# Shower tray - which repair product??



## chrisblack (Sep 10, 2007)

I've scanned through a number of postings on shower tray repair and am looking for a definitive answer (if that is possible)..

Which of these to repair a crack in a shower tray (plastic tray)?

JB Weld (and which variety of the product)

Milliput

Devcon.

Thanks

Chris Black


----------



## teckie (Feb 25, 2007)

Get a Glass Fibre Repair Kit from your Local Motor Accessory Shop ot Boat yard costs about £8 

I repaired a couple of cracks in mine last year. Great stuff, It's better if you can apply the repair to the outside of the shower tray if it's not too difficult to remove makes a neater job.

Cheers

Teckie


----------



## rowley (May 14, 2005)

I used JB Weld on a motorhome sink with success. For a shower tray that is going to take some weight I would be inclined to reinforce with a piece of ABS or PVC sheet and glue it with PVC or ABS glue. Need to find out what the tray is made from and see if it is compatible with those glues.


----------



## chrisblack (Sep 10, 2007)

I've just been going through some of my old postings...
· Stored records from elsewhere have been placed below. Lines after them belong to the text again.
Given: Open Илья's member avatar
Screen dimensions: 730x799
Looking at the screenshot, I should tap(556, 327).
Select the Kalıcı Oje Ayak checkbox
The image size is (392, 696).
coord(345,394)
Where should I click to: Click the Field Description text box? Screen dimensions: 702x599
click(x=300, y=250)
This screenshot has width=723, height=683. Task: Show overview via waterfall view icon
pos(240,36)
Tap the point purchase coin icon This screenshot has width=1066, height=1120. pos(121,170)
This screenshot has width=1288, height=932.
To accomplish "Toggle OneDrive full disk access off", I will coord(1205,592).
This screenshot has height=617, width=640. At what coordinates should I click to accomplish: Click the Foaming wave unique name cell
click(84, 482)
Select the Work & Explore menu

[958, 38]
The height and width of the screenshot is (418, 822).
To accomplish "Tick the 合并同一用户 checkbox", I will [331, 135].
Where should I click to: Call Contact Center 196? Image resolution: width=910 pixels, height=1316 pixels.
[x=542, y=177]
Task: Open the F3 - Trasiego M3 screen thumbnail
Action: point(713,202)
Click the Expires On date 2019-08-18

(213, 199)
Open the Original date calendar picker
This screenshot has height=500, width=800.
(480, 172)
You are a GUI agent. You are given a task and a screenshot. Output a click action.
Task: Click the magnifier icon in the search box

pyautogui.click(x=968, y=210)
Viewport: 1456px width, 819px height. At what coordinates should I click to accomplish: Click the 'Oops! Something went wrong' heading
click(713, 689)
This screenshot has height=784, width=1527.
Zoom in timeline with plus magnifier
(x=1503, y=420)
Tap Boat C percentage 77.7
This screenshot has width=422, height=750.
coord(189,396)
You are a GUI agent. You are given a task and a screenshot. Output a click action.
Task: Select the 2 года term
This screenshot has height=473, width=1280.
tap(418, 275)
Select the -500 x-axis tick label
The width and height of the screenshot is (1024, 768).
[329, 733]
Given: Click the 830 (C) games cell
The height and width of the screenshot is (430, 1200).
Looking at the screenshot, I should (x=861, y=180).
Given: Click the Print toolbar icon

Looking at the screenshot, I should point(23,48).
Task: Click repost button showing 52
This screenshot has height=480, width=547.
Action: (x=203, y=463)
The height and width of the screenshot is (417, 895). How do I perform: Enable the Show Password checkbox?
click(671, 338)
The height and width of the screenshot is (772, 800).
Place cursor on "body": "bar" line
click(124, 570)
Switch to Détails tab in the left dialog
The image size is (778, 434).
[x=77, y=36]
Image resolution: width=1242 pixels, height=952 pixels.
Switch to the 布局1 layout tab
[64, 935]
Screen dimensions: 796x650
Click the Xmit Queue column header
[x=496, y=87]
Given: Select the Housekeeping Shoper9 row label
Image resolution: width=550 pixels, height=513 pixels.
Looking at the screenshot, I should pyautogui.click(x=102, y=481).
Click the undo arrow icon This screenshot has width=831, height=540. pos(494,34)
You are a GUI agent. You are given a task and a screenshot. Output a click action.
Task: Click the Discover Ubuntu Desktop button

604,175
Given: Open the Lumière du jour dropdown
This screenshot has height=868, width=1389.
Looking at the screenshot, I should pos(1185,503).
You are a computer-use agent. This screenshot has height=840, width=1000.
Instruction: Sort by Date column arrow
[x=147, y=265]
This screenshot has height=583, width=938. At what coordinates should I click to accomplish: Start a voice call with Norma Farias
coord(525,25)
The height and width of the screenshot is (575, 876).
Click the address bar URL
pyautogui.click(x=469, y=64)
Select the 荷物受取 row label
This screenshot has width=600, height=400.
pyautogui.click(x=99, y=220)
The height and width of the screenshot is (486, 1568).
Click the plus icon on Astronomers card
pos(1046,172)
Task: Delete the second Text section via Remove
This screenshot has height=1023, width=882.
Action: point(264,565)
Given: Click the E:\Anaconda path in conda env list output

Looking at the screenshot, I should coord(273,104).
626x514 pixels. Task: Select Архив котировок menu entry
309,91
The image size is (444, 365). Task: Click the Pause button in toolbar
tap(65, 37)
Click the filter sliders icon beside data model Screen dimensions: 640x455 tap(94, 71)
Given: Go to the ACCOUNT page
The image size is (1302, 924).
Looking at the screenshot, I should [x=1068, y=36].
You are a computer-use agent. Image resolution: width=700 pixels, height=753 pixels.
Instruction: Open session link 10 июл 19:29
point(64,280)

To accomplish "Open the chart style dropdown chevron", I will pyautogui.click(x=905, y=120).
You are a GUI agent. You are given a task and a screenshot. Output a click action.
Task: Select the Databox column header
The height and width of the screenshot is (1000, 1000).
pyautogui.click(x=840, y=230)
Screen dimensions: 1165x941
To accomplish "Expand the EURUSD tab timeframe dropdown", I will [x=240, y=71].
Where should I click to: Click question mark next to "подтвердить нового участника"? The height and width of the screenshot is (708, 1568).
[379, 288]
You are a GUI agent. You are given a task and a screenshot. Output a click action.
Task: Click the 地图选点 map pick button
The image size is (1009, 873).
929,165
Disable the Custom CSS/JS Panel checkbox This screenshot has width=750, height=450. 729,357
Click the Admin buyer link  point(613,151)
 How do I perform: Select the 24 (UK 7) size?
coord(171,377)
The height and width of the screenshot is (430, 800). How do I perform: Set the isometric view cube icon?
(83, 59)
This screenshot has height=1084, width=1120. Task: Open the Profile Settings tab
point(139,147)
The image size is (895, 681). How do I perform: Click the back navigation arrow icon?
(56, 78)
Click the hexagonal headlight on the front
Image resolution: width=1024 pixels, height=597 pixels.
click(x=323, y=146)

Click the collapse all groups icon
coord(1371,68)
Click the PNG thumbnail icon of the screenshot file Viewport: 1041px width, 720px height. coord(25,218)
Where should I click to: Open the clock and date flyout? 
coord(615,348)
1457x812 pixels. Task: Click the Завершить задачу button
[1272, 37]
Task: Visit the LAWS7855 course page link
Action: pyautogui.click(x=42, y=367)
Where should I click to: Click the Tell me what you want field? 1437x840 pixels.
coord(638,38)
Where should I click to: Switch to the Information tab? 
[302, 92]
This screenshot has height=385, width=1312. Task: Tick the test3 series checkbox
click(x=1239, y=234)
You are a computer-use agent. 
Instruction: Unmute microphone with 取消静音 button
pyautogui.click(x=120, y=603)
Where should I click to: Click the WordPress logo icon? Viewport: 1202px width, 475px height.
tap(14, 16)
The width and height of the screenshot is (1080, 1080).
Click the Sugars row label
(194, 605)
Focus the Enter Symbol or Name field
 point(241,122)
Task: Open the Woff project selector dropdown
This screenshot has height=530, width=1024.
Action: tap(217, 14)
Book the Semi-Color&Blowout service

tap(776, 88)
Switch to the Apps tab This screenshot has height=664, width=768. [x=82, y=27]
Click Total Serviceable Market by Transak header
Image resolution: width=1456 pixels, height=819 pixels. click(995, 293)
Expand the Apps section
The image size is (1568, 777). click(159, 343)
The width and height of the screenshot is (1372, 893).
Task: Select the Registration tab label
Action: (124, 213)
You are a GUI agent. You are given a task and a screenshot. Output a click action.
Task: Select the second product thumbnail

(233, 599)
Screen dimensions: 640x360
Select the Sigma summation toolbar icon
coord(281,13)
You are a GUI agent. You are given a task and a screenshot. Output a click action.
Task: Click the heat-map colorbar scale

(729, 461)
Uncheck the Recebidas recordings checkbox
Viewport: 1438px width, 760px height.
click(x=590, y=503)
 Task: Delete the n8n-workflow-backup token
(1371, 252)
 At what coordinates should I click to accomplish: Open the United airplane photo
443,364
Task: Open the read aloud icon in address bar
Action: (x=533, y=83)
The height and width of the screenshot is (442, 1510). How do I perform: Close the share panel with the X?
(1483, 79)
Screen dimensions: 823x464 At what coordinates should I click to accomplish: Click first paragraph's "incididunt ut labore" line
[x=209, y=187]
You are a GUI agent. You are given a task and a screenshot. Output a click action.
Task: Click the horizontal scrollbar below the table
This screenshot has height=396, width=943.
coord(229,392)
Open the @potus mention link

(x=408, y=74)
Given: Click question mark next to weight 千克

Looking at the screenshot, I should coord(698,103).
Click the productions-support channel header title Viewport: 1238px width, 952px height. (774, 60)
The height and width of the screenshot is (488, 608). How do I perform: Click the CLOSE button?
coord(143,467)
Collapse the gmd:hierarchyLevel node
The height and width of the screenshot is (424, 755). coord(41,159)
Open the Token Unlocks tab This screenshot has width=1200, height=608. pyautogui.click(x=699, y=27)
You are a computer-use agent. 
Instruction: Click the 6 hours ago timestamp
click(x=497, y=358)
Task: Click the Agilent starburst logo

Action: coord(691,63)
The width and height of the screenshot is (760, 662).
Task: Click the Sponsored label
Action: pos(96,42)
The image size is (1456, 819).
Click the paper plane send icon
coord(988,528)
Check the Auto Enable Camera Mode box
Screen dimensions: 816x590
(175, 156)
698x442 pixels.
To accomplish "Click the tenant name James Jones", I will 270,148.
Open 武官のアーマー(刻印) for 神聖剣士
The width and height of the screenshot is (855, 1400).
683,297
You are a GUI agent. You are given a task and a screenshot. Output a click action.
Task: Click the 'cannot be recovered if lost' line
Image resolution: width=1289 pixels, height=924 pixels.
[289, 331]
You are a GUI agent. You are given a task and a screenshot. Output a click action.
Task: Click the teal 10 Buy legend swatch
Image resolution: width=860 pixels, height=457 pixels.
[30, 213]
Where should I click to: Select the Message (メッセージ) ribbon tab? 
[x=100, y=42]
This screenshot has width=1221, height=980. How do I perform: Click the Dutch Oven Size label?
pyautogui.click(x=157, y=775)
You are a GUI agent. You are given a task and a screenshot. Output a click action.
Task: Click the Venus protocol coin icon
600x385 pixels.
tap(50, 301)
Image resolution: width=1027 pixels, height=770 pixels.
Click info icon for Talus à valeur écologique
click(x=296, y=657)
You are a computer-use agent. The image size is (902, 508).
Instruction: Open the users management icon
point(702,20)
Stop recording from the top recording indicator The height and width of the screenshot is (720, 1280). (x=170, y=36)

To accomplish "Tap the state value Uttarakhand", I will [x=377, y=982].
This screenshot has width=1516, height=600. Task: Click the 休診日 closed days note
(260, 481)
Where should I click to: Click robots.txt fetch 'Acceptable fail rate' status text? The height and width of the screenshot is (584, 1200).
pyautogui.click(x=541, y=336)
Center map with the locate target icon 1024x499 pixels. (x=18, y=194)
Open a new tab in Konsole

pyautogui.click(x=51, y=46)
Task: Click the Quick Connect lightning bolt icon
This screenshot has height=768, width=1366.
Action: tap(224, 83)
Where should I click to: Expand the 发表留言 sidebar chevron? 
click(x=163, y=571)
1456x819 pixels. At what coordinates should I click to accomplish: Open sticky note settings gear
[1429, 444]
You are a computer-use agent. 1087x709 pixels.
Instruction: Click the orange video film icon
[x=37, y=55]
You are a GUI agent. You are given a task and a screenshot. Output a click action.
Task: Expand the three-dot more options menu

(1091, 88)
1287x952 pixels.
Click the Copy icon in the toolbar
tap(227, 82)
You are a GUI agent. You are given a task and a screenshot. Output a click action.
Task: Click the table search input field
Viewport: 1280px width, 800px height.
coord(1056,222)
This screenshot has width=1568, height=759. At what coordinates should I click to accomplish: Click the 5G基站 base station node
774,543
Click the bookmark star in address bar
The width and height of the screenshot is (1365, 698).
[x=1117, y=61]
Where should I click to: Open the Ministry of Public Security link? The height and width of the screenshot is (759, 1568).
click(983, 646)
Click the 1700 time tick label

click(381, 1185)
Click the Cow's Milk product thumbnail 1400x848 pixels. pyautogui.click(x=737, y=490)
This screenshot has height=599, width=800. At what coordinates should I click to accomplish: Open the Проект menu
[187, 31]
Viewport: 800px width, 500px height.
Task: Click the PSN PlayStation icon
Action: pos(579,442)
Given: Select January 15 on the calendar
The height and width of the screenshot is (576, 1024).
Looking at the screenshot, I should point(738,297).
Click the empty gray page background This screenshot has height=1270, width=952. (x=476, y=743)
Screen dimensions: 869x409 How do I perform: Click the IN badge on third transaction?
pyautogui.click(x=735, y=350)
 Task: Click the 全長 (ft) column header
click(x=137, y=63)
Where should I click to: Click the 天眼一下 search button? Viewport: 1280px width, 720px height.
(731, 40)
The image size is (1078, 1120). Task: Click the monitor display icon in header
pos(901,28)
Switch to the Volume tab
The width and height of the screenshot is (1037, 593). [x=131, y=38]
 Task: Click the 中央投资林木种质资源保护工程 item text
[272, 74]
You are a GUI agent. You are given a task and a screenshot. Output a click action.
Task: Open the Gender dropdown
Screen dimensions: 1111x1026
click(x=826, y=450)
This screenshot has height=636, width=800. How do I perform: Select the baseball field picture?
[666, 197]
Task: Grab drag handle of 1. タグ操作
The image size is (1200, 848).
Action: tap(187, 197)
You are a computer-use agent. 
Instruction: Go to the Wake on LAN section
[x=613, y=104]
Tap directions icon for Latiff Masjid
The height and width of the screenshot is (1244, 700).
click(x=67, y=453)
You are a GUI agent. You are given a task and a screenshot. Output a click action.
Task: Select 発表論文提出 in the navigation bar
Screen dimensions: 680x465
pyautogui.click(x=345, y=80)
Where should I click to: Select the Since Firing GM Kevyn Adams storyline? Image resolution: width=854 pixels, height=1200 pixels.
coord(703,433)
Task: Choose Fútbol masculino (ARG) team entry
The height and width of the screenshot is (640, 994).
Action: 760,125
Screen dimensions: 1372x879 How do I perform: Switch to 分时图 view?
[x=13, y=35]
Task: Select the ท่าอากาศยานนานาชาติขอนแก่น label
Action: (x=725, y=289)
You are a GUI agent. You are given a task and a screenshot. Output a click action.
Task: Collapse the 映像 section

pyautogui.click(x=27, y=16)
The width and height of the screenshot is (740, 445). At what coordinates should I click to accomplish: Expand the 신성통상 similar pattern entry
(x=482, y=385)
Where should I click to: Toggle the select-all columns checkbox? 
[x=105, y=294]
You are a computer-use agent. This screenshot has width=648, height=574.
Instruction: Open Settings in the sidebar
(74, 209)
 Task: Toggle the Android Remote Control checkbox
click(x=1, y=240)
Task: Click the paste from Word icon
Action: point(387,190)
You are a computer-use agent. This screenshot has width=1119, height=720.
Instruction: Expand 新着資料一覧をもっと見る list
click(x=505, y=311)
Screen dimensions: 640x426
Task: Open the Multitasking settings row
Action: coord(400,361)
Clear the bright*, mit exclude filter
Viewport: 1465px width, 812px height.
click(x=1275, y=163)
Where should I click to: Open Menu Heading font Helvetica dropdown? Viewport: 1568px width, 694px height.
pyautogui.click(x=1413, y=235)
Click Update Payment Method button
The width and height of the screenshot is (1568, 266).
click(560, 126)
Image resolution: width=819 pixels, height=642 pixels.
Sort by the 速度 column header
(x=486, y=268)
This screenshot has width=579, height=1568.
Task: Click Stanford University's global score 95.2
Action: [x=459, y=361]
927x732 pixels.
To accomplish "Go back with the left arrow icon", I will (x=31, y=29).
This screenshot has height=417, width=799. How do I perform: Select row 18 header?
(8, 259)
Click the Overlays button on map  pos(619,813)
I tried milliput on the crack but it didn't bond and lifted after a few days... 

The JB Weld I got tro try turned out to be silver in colour, so i haven't used it on the shower tray...

I'm going to try the "expanding foam filler sprayed through the crack" method next...

Just out of curiosity - does anyone know the type of plastic that Dethleffs used in the showertrays in 1992 - if i know the type of plastic, then i can probably find something that will bond to it??

Thanks

Chris


----------



## 101405 (Oct 15, 2006)

My hymer of the same year had cracks mostly on the walls where the sheet is thin , repaired with GF , looks like abs/styrene as pp is softer.


----------



## Wizzo (Dec 3, 2007)

I would have to agree with Teckie. If you can get the shower tray out and repair it from the back then a fibre glass repair would be permanent. You could repair it from the top but far more difficult to get a smooth and substantial finish.

I have just reapired my split shower head with a fibre glass kit - sound as a pound, not particularly pretty if you look closely but after I had sprayed it white it looked the DB's. A lot cheaper than paying £30 for a new head.

You can buy the individual bits separately too because invariably you will have plenty of glass mat left but be short on resin and hardner. Oh, and if you intend to use the brush again then buy some Cellulose Thinners at the same time to clean it with.

JohnW


----------



## 101776 (Nov 13, 2006)

branfibre.co.uk apparently do a good job and don't charge much, they are near Banbury I think


----------



## maddie (Jan 4, 2006)

Hi try going to you local upvc window makers ,they will have somthing on the lines of cold weld to repair the windows or point you in the right direction of a stockest.I have never had a cracked s/t so cannot comment on how good the things you suggest/tried perform but the cold weld would be my first try as you cannot see the repair on windows :lol: 
terry


----------



## chrisblack (Sep 10, 2007)

Thanks Maddie

Thats something I hadn't considered.... I'll talk to a local company to see what they say!

Chris


----------



## maddie (Jan 4, 2006)

Hi Chris, also ask about Stelmax,this welds 2 bits of plastic together.It is a bit tricky to use and you have to work fast so use masking tape and a wet finger within seconds.
terry
http://www.sealfix.com/index.php?option=categories&category_id=131826


----------